El conflicto de Aerolíneas puso en juego otra vez valores laboriosamente instalados por el neoliberalismo, como la desconfianza a cualquier asunto que administre el Estado y otro más desagradable, que es el desprecio a los jóvenes.
La carta del jefe de los pilotos, Jorge Pérez Tamayo, que se asume como kirchnerista, busca complicidad en esa rémora antiestatista, la que le otorga visos de realidad para los grandes medios. En realidad sus denuncias contradicen hechos concretos que han sido constatados por los usuarios de Aerolíneas. Si no fuera por los retrasos a los que son sometidos sus vuelos por estos gremios (sólo son dos de los siete involucrados en la aeronáutica), es evidente que han crecido mucho la flota de aviones, las rutas y las frecuencias. La empresa sería muy competitiva si no tuviera esos retrasos.
También le otorga credibilidad el prejuicio contra los jóvenes, ya que la dirección de la empresa está conformada por militantes de La Cámpora. Hay un cierto regodeo en algunos comentarios para exagerar el supuesto fracaso de la gestión pública de una Aerolíneas a cargo de jóvenes. Se da por descontado que si está el Estado y además pibes que hacen política, todo tiene que ser un desastre.
En realidad, a los prejuicios antiestatistas y contra los jóvenes se les suma el del viejo gorilismo. Esas tres patas hicieron que un personaje rocambolesco y mediático llevara la voz cantante contra la gestión pública en Aerolíneas. Si Enrique Piñeyro sabe del negocio aeronáutico como sabe de política, le hizo un gran bien al país al dedicarse al cine y a las apariciones mediáticas escandalosas.
Hubo derroche de críticas y desprecios para la agrupación juvenil. La carta de Pérez Tamayo describió a la gestión kirchnerista al borde del disparate, con decisiones desopilantes y de una ineficiencia absoluta. No hay problemas menores, todos los que se describen tienen el dramatismo de una tragedia final. Fue un error darle ese tono destituyente a la carta, porque sonó de la misma forma como la oposición se refirió al gobierno nacional durante el conflicto por la 125, ese tono de columnista del diario La Nación.
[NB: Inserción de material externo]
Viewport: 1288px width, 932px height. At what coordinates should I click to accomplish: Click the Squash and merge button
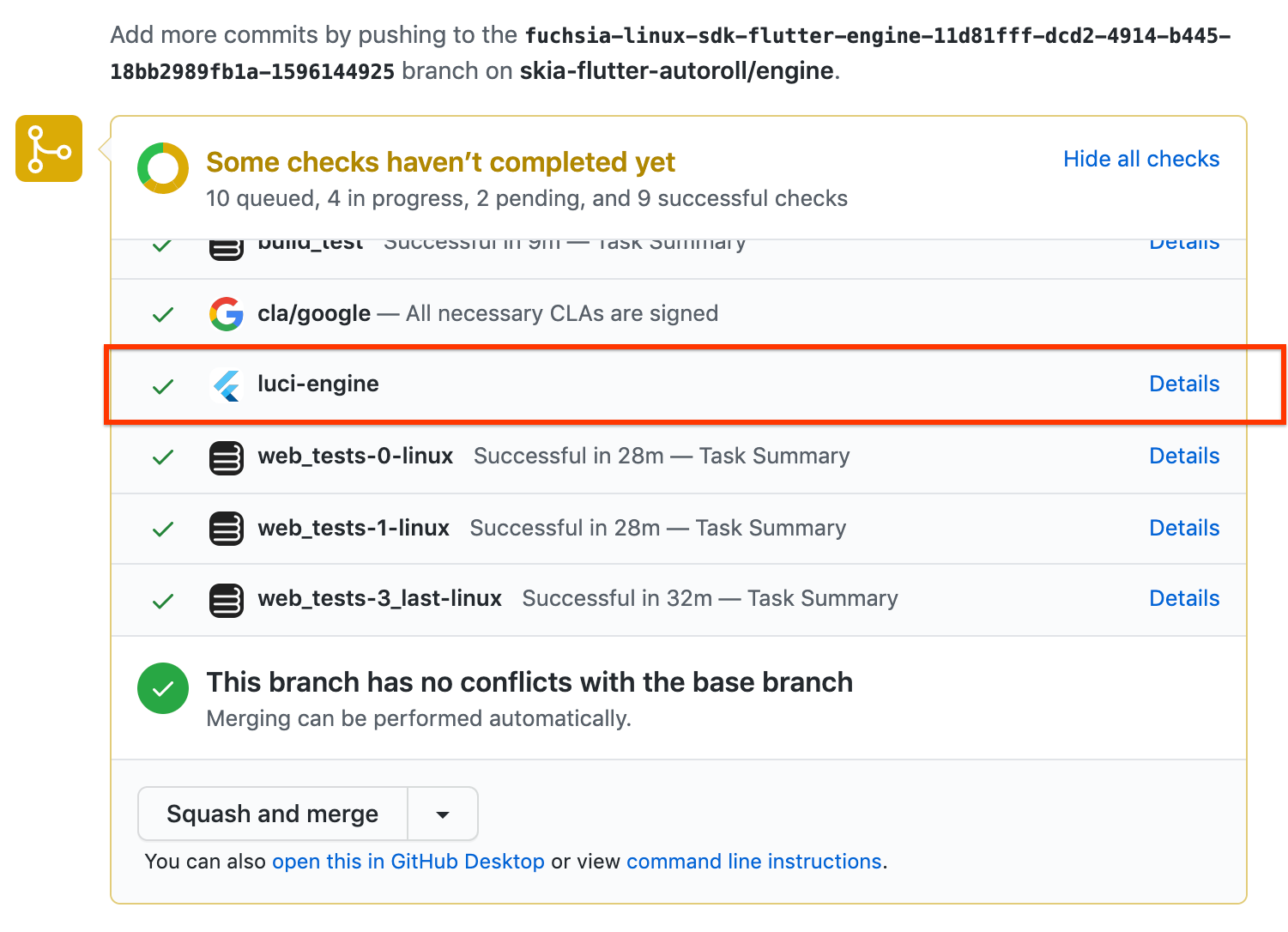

Esa frecuencia sin matices no tiene credibilidad porque demostró que es exagerada, manipuladora y, en muchos casos, engañosa. De las críticas que se hicieron en ese entonces y de las consecuencias terribles que se anunciaron, no pasó nada y la carta de Pérez Tamayo produce la misma impresión. Solamente puede sensibilizar en algún sector porque genera cierta complicidad con esos prejuicios antiestatistas, antijuveniles y antiperonistas.
Más allá de la imagen externa que asume el conflicto, lo que se puede ver es que no hay un reclamo gremial y lo que sí aparece es una embestida muy fuerte contra la dirección de Aerolíneas. Lo que hay entonces es una disputa de poder y cada quien se cuelga de ella según le conviene. El problema que se le plantea al Gobierno es hasta qué punto una disputa de poder interna puede llevar a ese nivel de desgaste externo.